HSE says ‘no safety concerns’ with WBS hospital projects
Concerns have been raised about issues in schools built by Co Tyrone construction firm
Western Building Systems has constructed a psychiatric and cystic fibrosis units at Beaumont in Dublin. Photograph: Eric Luke
The Health Service Executive has said there are no safety concerns “at this time” in relation to the hospital projects built by construction company Western Building Systems (WBS).
Structural assessments are to be carried out on 40 schools built by the Co Tyrone firm under the Department of Education’s rapid-build programme, amid fire-safety and other structural concerns.

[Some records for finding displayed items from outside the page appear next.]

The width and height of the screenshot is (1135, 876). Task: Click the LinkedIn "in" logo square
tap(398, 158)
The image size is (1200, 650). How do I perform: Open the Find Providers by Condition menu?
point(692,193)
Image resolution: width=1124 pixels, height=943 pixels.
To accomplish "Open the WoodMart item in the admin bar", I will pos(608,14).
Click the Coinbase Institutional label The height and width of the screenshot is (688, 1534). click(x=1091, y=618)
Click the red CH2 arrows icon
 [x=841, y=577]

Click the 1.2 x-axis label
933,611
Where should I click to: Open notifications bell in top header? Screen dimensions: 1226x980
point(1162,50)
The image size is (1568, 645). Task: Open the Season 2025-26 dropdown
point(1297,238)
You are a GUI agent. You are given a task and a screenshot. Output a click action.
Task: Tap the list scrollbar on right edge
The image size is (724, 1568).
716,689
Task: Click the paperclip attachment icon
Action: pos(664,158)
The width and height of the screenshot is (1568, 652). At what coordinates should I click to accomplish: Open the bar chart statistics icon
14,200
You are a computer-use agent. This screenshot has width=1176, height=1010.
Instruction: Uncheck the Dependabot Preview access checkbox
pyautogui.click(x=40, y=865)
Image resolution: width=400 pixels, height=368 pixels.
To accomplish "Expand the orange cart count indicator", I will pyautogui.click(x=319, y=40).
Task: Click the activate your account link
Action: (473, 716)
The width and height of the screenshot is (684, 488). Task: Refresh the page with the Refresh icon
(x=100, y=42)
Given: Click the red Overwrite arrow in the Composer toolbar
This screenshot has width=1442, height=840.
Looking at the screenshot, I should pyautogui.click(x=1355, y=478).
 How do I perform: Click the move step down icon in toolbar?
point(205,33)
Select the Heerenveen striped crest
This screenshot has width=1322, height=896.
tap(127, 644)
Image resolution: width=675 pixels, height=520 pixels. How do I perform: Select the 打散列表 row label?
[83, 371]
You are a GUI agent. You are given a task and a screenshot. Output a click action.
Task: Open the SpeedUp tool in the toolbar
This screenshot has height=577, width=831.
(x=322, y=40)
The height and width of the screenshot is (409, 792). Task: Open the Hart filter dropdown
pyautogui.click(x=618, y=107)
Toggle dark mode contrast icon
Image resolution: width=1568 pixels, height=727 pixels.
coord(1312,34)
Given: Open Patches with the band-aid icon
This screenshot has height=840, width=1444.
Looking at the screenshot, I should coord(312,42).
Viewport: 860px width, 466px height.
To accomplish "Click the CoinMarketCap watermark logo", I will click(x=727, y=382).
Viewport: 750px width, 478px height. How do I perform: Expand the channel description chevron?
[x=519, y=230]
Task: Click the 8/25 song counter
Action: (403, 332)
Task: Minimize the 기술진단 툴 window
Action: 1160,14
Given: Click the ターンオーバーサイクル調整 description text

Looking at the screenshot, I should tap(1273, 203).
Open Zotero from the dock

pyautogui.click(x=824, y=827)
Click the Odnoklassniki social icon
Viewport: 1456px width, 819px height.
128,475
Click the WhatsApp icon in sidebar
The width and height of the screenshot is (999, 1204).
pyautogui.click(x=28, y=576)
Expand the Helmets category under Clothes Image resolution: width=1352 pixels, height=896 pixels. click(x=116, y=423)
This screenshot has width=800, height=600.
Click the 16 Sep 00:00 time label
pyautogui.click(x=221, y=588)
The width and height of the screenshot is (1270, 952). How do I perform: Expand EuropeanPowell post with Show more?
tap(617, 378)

An initial review appears to show that different forms of construction are involved from those used in the school projects, the HSE said.
“However, we are carrying out a comprehensive assessment of the relevant healthcare facilities to provide complete assurance,” it added.
The HSE is expected to provide an update to the Department of Health shortly.
Taoiseach Leo Varadkar said on Thursday morning initial indications were that health projects built by WBS were not affected. The company has built at least 10 major units in Irish hospitals.
At Beaumont Hospital in Dublin alone, WBS has constructed a psychiatric inpatient unit, a two-storey cystic fibrosis unit and a four-storey acute medical admissions centre comprising bed wards, high-dependency units and isolation cubicles.
An MRI nuclear medical facility at Our Lady’s Children’s Hospital in Crumlin was built by WBS using a “fast-track panelised build solution”, according to the firm’s website. An oncology building was constructed off-site using a modular building system.
A spokeswoman for Our Lady’s said there were “no safety concerns at this time regarding the integrity of its buildings in relation to construction works carried out by Western Buildings Systems”.
Its other Irish hospital projects include a two-storey administrative building at St James’s Hospital in Dublin and a two-storey psychiatric facility at Our Lady of Lourdes Hospital in Drogheda.
Smaller projects include lab accommodation at St Finbarr’s Hospital in Cork and a modular building at the Royal Hospital in Donnybrook, Dublin. WBS also completed projects in the Mater and Royal Victoria hospitals in Belfast, as well as a day-surgery unit in Co Kilkenny.
Dublin City Council has said houses built for homeless families in Ballymun by WBS meet all fire safety and structural standards.
In late 2015 the firm secured the contract to build the council’s first modular or rapid-build homes for 22 families at a site in Poppintree, Ballymun.
The homes had been due for completion in December 2015, but delays, some of which were attributed to protests at the site in the last week in November, meant the homes were not ready for tenants until mid-2016.
The council has since completed four other rapid-build estates in other areas around the city, but none have been built by WBS.
“Currently, Western Building Systems is not constructing nor has any tender been awarded to Western Building Systems to construct any other homes as part of Dublin City Council’s rapid-delivery programme.”
The construction of the Ballymun estate, now known as Baile Na Laochra, was subject to “strict monitoring” and inspections, the council said.
“The 22 homes in Poppintree were constructed under the Building Control (Amended) Regulations 2014 and therefore subject to additional statutory certification requirements.”